■ **WHAT TO PRODUCE**
Swap "negative energy" for "toxic energy" in the Asperger's text, starting at "I’ve had to" and ending at "look at it.", and give that stretch again.

I just want to be me, the real me, in a world that can celebrate the fact that I march to the beat of my own drum. I don’t have very many fucks to give, since society broke my give a damn.
I have Asperger’s Syndrome, adult diagnosis. What does that mean? I’m the shit. Narcissism anyone? I’m different. I’m eccentric, and I have a difficult time finding a place to fit in. Society has all these unwritten rules and if I explain them to you in a logical context, even you say they don’t make sense. For instance, if someone hits their head and you see it, you hear it, and you hear whatever expletives or cries they respond with, then you know the person is hurt. The first thing society has taught us to ask is, “Are you okay?” That’s a stupid question because in this example I saw the person hit their head, I heard them hit their head, them I heard them curse like a sailor on leave. I logically know that the person is not okay, but I still have to remind myself to ask it or it appears that I do not have empathy. I have empathy, but I’m logical.
I grew up in the South where I was surrounded by racists and hateful people who used a pulpit to spread hate, not love, and definitely not the word of a prophet or messiah. But I’m supposed to conform and smile when I don’t feel like it. It drains me, so I quit doing it. I chose a path I believe in and that has led by example. I hold those values very close to my heart, but am often wary of those who preach at me, especially south of the Mason-Dixon line.
I genuinely love people. I don’t like social chitchat and I loathe gossip. I find humans feel the need to fill the air with insignificant words and conversation. I need something with a little more depth, so I encourage and enjoy conversations filled with the word “fuck”, philosophy, history, politics, perspective/history/analysis of religion, music, photography, art, film, and books.
I have a strong disdain for any type of injustice. My heart is always drawn to those with broken wings, especially animals. I can often find the good in people when no one else can. I’m capable of setting aside who a person is from the decisions they’ve made. Our decisions don’t always define us as a person. I’m a believer in chances, and sometimes it takes more than two.
I will not entertain conversations or people who engage in behaviors that are considered racist, homophobic, or discriminatory towards any human being that is not harming another living thing. Love is so much easier than hate, and damn, it feels good all the way down to your bones.
I’ve had to learn to walk away from people I love because they continue to hurt me. It took so many broken hearts to learn that walking away doesn’t equate ceasing to love a person. It just means I’m protecting my heart and others that I love. I cannot allow negative energy into my life. It’s like the plague and runs rampant through my life if I even look at it.
I’m an indie author and that doesn’t equate to my books being shit. The publishing world has too many rules for me.
This blog is just a whole bunch of shit I want to say.

Dataset entries:
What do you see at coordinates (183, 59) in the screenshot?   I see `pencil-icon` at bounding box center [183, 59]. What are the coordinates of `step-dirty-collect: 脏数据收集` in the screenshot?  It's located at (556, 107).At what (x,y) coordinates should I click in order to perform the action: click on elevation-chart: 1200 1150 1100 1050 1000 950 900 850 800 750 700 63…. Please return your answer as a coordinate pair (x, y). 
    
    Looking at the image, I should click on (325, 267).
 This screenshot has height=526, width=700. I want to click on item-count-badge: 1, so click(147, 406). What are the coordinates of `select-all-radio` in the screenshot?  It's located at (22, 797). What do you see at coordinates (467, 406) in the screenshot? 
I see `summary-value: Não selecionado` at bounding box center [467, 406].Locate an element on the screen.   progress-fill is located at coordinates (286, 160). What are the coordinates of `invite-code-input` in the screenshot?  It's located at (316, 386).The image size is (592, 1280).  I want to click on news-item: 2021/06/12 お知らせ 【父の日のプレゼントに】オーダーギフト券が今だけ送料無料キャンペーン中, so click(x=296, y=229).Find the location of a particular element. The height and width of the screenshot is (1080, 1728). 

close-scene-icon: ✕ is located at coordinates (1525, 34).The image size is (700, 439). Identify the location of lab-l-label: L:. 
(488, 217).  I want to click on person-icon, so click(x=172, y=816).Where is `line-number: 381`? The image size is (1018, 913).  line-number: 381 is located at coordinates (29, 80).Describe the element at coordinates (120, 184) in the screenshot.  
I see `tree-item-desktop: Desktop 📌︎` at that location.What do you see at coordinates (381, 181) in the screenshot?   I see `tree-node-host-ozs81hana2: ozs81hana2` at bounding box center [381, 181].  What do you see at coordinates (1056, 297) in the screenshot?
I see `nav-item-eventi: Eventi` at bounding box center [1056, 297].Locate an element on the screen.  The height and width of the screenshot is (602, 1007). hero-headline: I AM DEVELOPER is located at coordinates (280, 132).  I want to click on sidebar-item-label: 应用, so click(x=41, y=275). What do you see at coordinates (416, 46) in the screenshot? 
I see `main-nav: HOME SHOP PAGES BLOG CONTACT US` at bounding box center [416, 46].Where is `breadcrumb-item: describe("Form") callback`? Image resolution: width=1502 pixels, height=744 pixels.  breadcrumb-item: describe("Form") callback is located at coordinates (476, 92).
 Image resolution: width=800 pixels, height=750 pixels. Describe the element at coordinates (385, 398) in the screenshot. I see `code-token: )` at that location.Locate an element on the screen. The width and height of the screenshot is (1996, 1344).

■ **OUTPUT BELOW**
I’ve had to learn to walk away from people I love because they continue to hurt me. It took so many broken hearts to learn that walking away doesn’t equate ceasing to love a person. It just means I’m protecting my heart and others that I love. I cannot allow toxic energy into my life. It’s like the plague and runs rampant through my life if I even look at it.